What is required
Pictures stay out of the copy. Retype exactly, and only, the lines from the one containing "You are a computer-use" through the end of the listing below.

Extracted material
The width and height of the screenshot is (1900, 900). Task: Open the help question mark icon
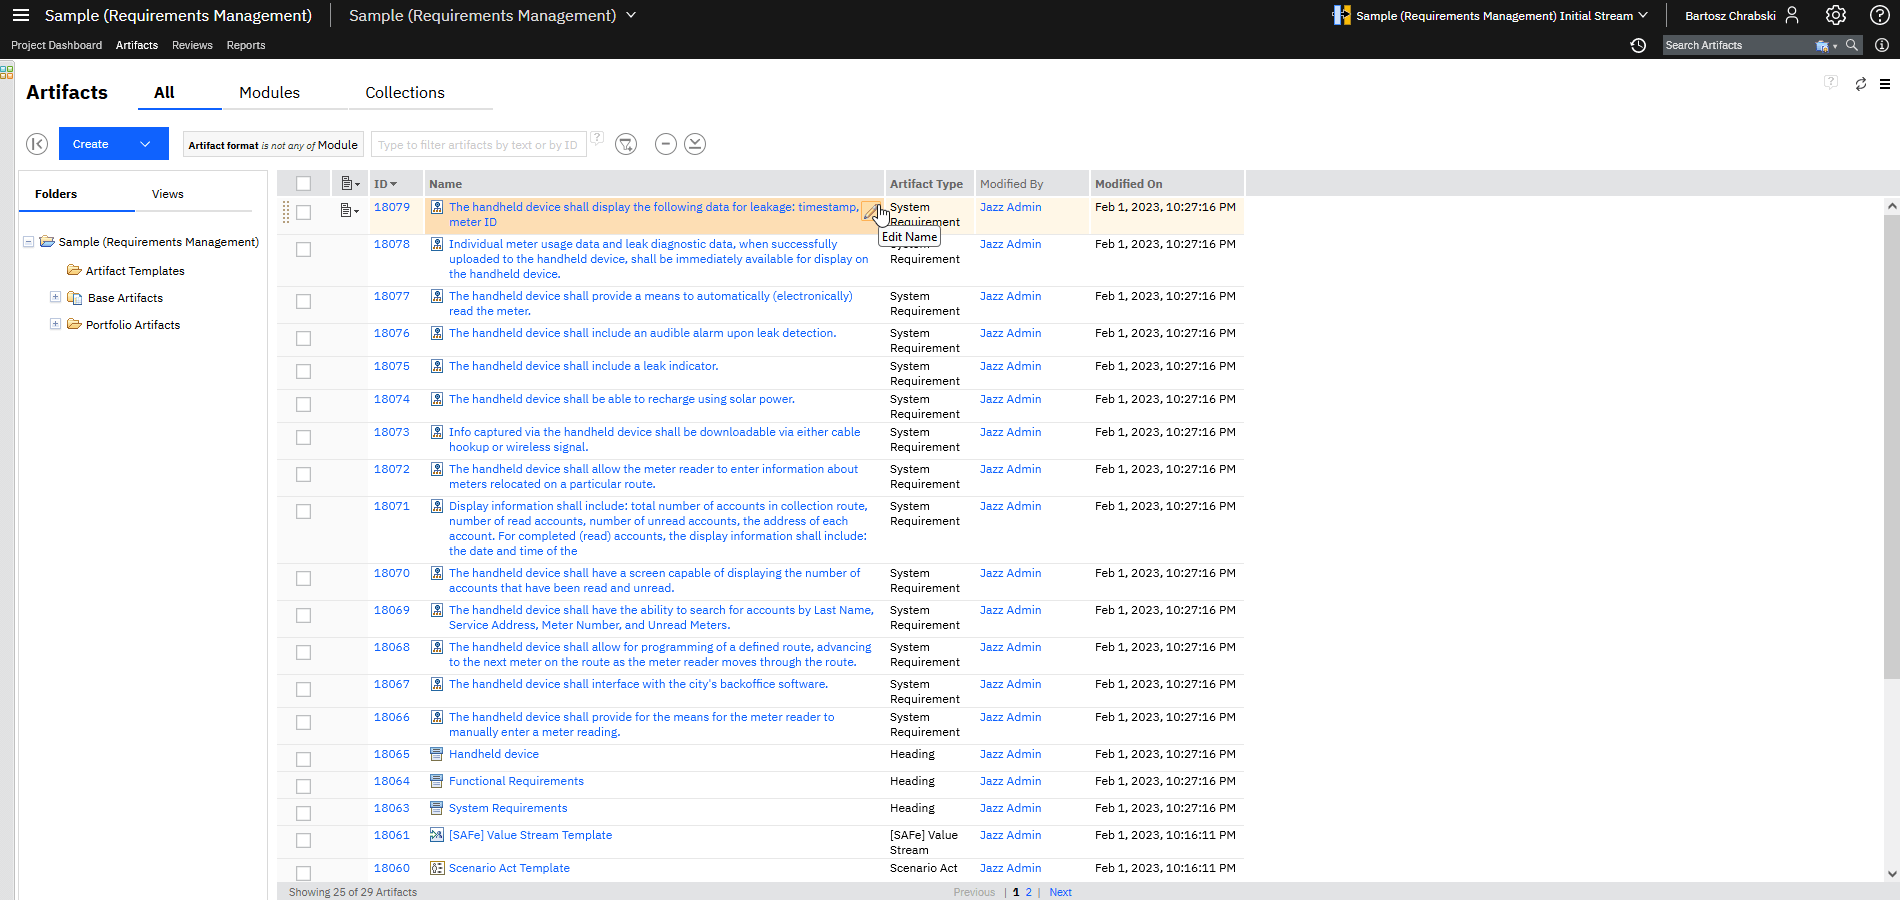[1879, 15]
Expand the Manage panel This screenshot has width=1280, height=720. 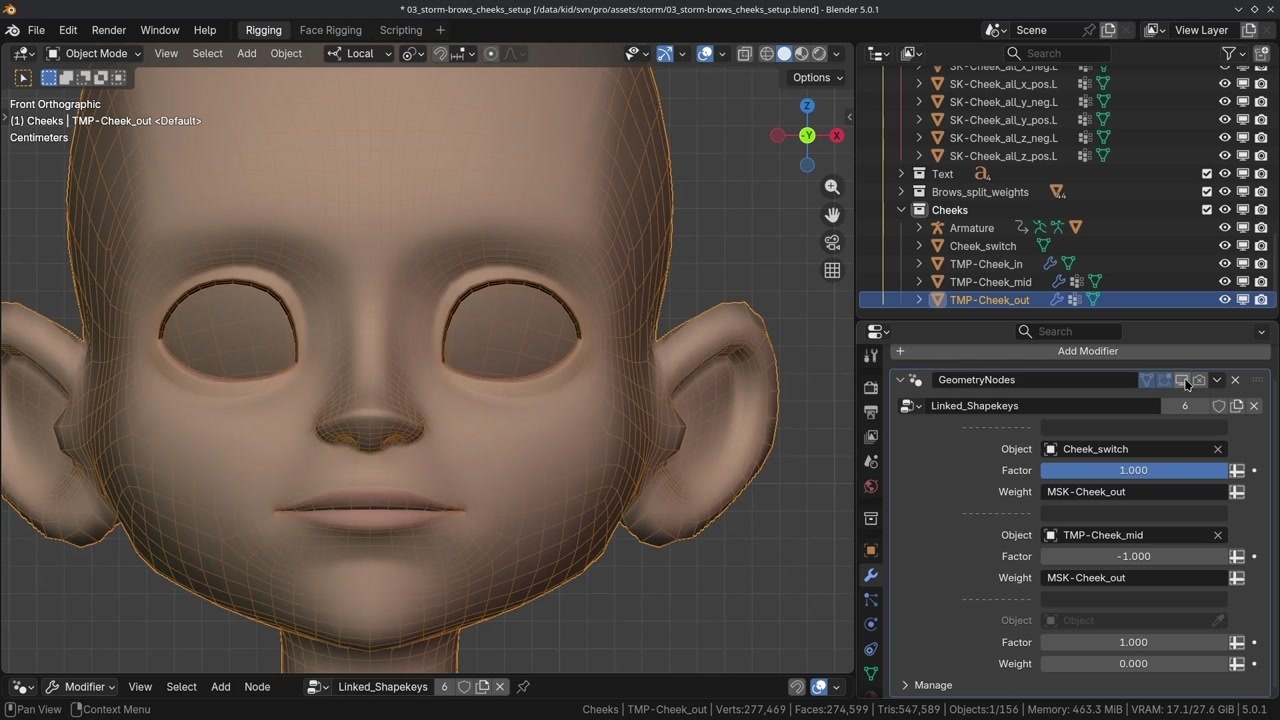coord(932,685)
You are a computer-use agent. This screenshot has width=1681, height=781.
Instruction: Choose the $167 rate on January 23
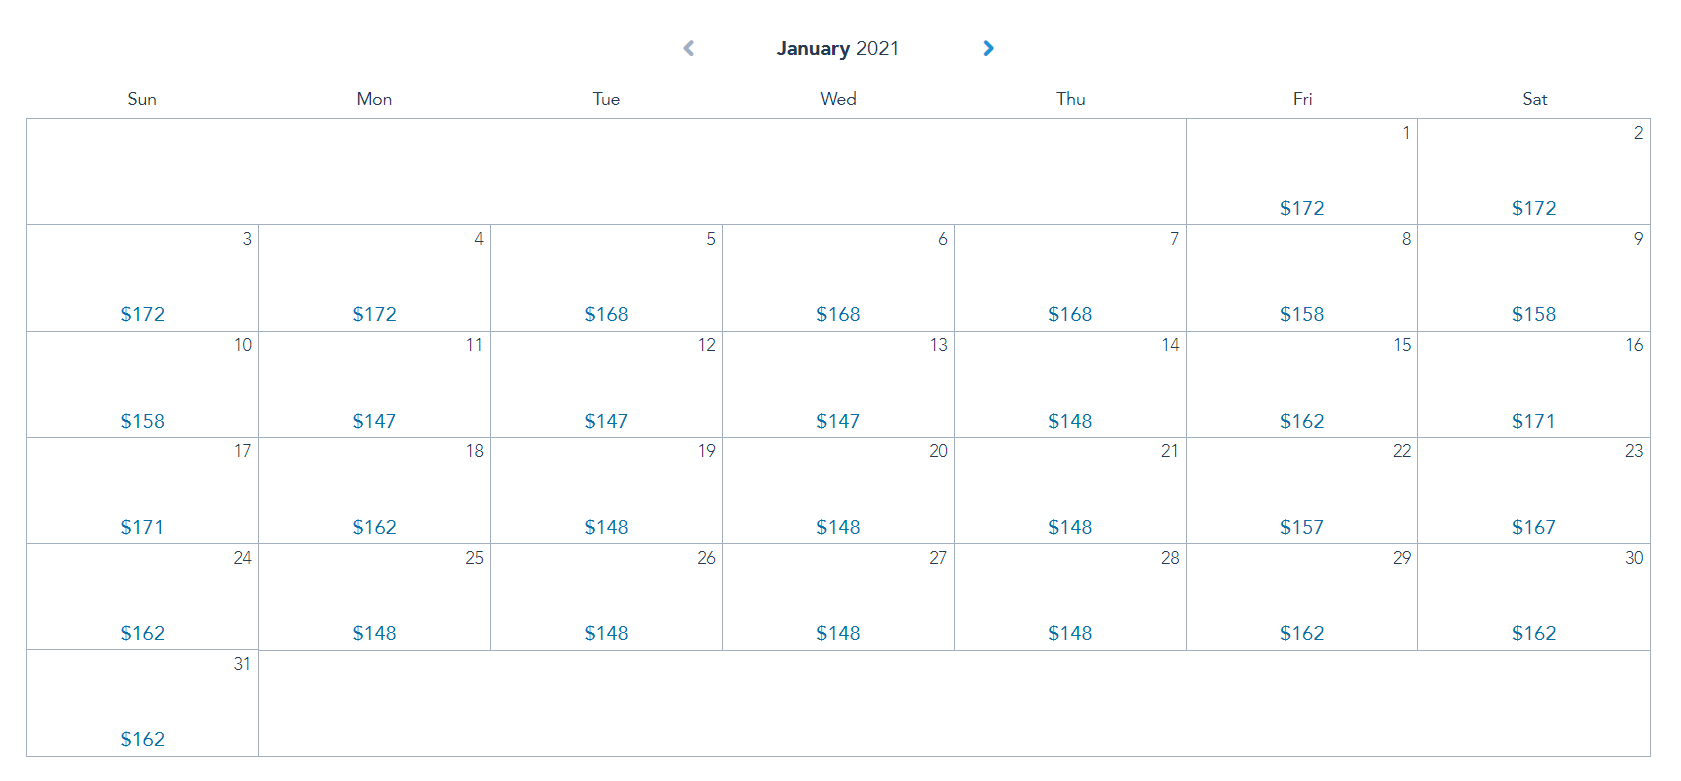click(1533, 527)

Finished exercise
You are a computer-use agent. This screenshot has width=1681, height=781.
Instruction: Choose the $167 rate on January 23
click(1533, 527)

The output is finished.